短気なところもあり物言いがきついご本人様
ご主人と長男夫婦と四人暮らしの女性。
他の施設をご利用になられていましたが、短気なところもあり物言いがきつく、
他のお客様との関係が悪くなってしまい、ご利用を断られたそうです。
ケアマネジャーが、ご家族様にふるさとを勧め、ご利用いただくことになりました。

「忙しい」「帰りたい」と繰り返し言われていた
初めてふるさとにいらした日、
「ここは何? 私は忙しいの! やることがあるから、早く家に帰して!」
と、語気を強めておっしゃられました。
スタッフは慌てず落ち着いて、まず、ご本人様のお話を伺いました。
伺ってみると、主婦であるご本人様は家事などで忙しく、家のことをしなければならないので、
「早く帰りたい」とのこと…
しかし、お話を伺っているうちに、ご本人様がおっしゃられる「忙しい」「帰りたい」という言葉には、
様々な思いがあることがわかりました。

親身になって1対1でお話を伺った
それからスタッフは、常にご本人様のすぐ傍で1対1でお話を伺いました。
初めのうちは不機嫌な面持ちで、厳しい言い方をされていましたが、
スタッフが親身になり、共感しながらお話を伺うと、少しずつ心を開いてくださいました。

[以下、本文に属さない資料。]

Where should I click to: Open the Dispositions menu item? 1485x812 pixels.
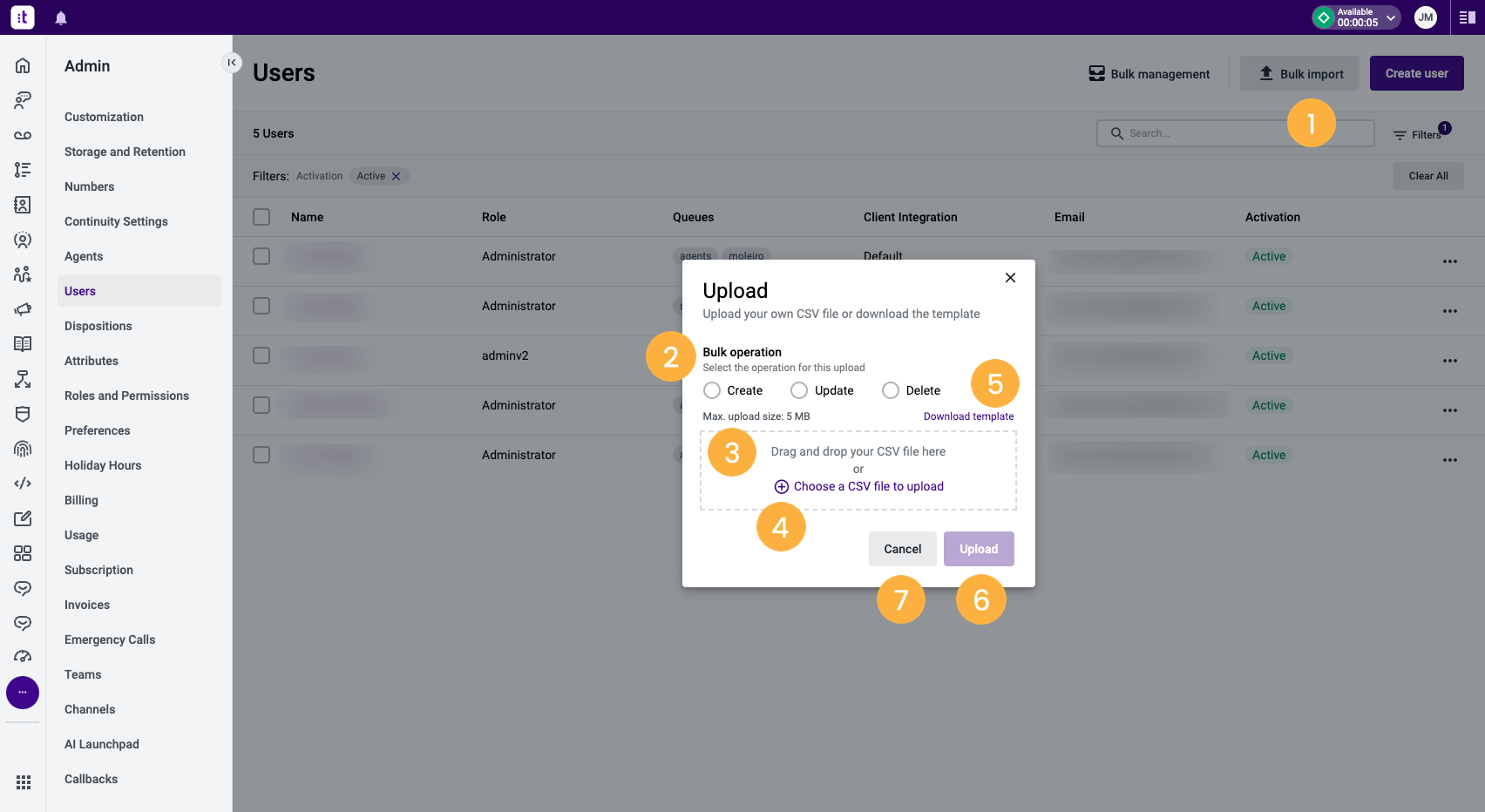tap(98, 326)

「帰りたい」という言葉は、慣れない場所で居心地の悪さを感じられていたお気持ちの表れで、
「忙しい」とおっしゃられていたのは、今でもお食事の支度や掃除などをされているお気持ちで、
その大変さを聞いてもらいたい、と思われていることがわかりました。
そこには、様々な思いが混在していました。
ご自身の役割を誇りに思っていらっしゃるお気持ちや、
大学を卒業されたご家族様とそうでないご自身を比較して、引け目を感じていらっしゃるお気持ちなど。

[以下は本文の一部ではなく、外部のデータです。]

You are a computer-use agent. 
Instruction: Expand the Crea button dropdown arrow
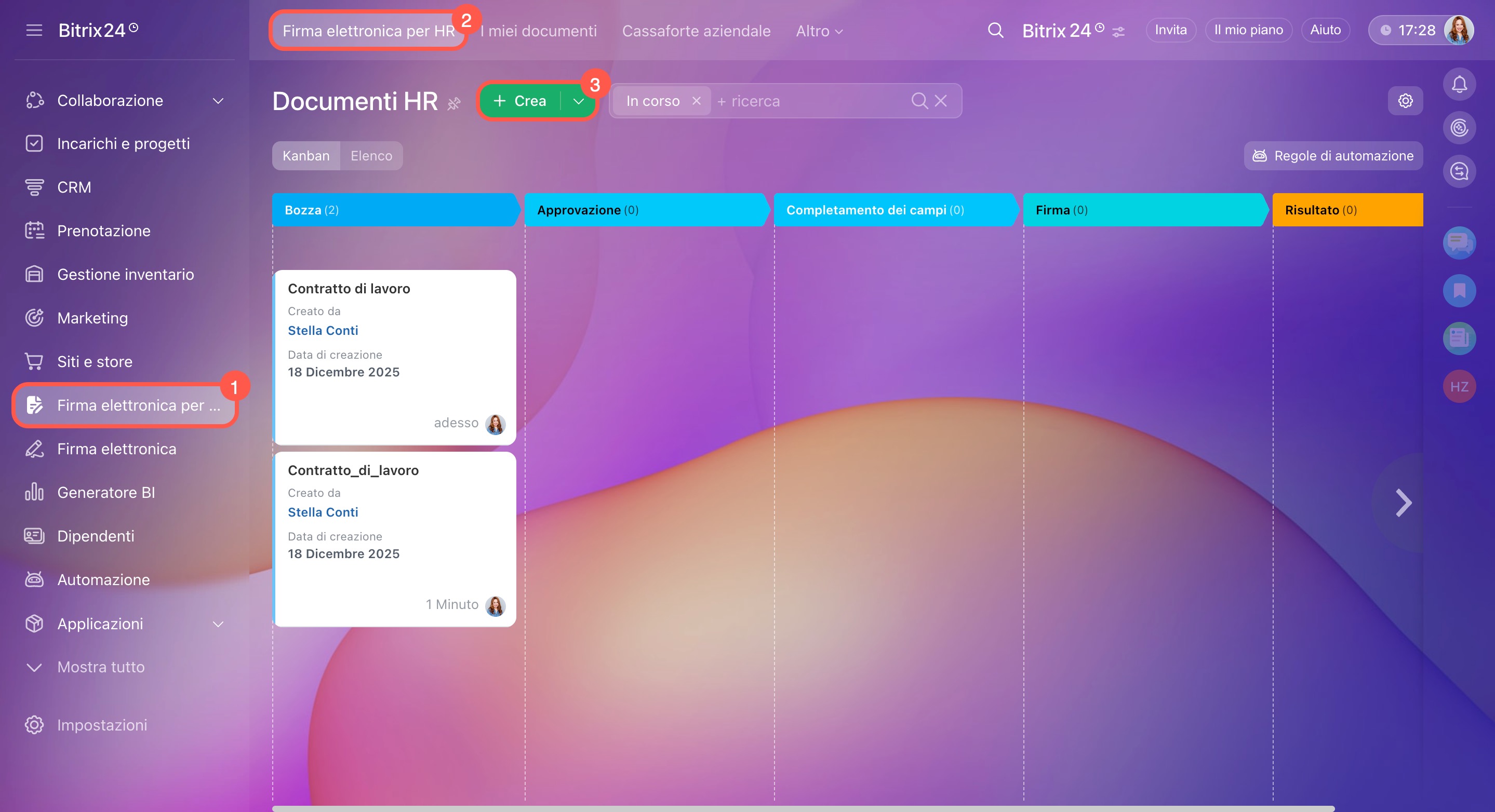pyautogui.click(x=578, y=101)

スタッフは毎回、柔らかい口調でお声をかけながら、お話を伺いました。

今ではふるさとにお仕事に来ているかのように
実は、ご本人様は家事をされておらず、家では横になられている時間が多かったそうです。
スタッフはいつも、ご本人様が主婦であることを否定せずにお話を伺い、
誇りに思うお気持ちや、忙しいことに対する憤りなどの感情を受け止めるよう努めました。

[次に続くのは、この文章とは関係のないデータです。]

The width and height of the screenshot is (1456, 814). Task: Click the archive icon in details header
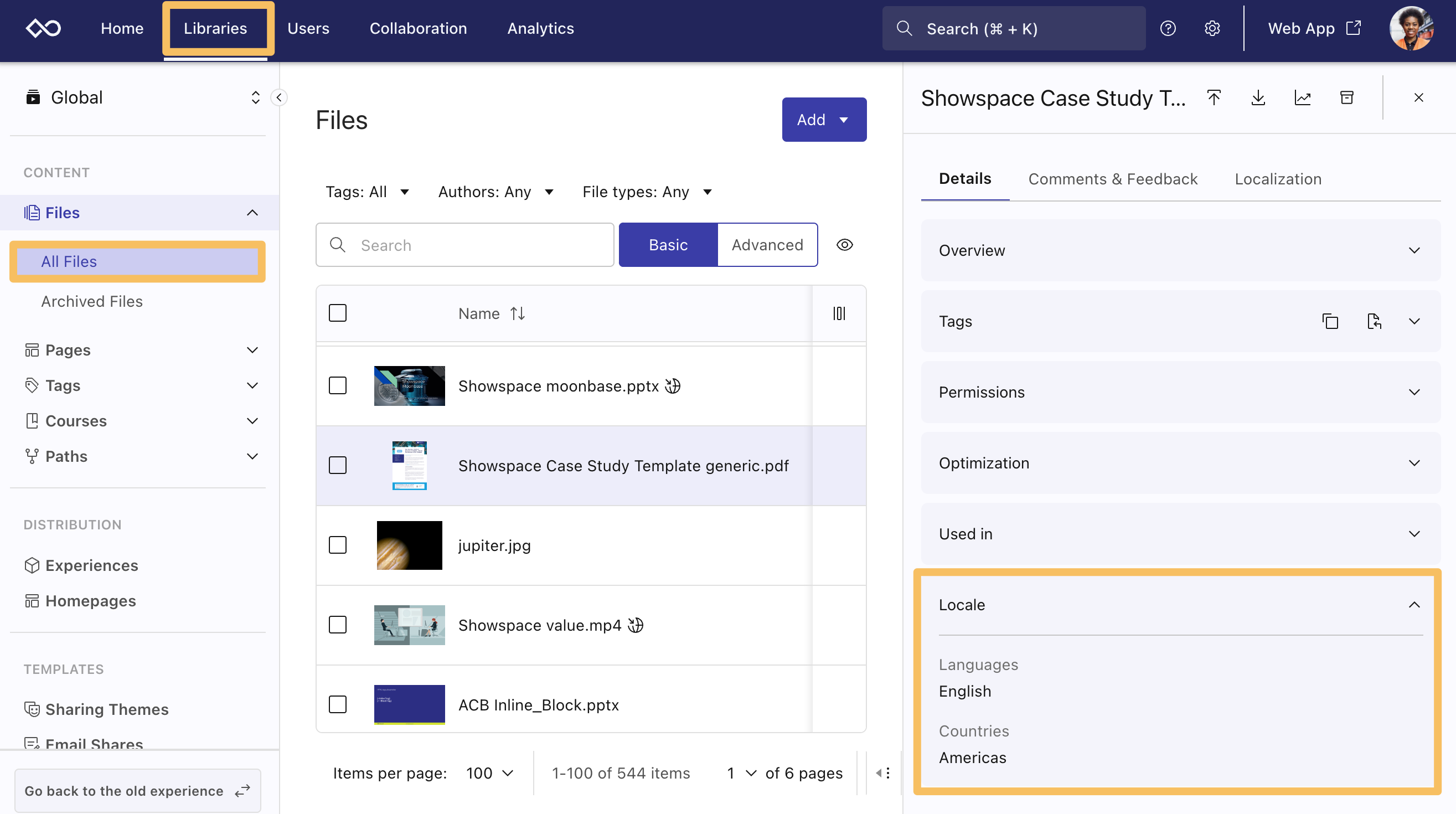pyautogui.click(x=1347, y=97)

少しずつ口調が優しくなり、「帰りたい」とおっしゃられることがなくなりました。

ご利用開始から1年半が過ぎました。
当初は週に1回の予定でしたが、現在は週に5日ご利用いただいています。
今では、「(ふるさとで)○○するから、忙しいのよ」と、まるでお仕事をしに来てくださっているようなお気持ちで、
いらっしゃってくださいます。
ご家族様からは、「ふるさとに行くのが楽しみなようです」と、大変嬉しいお言葉をいただきました。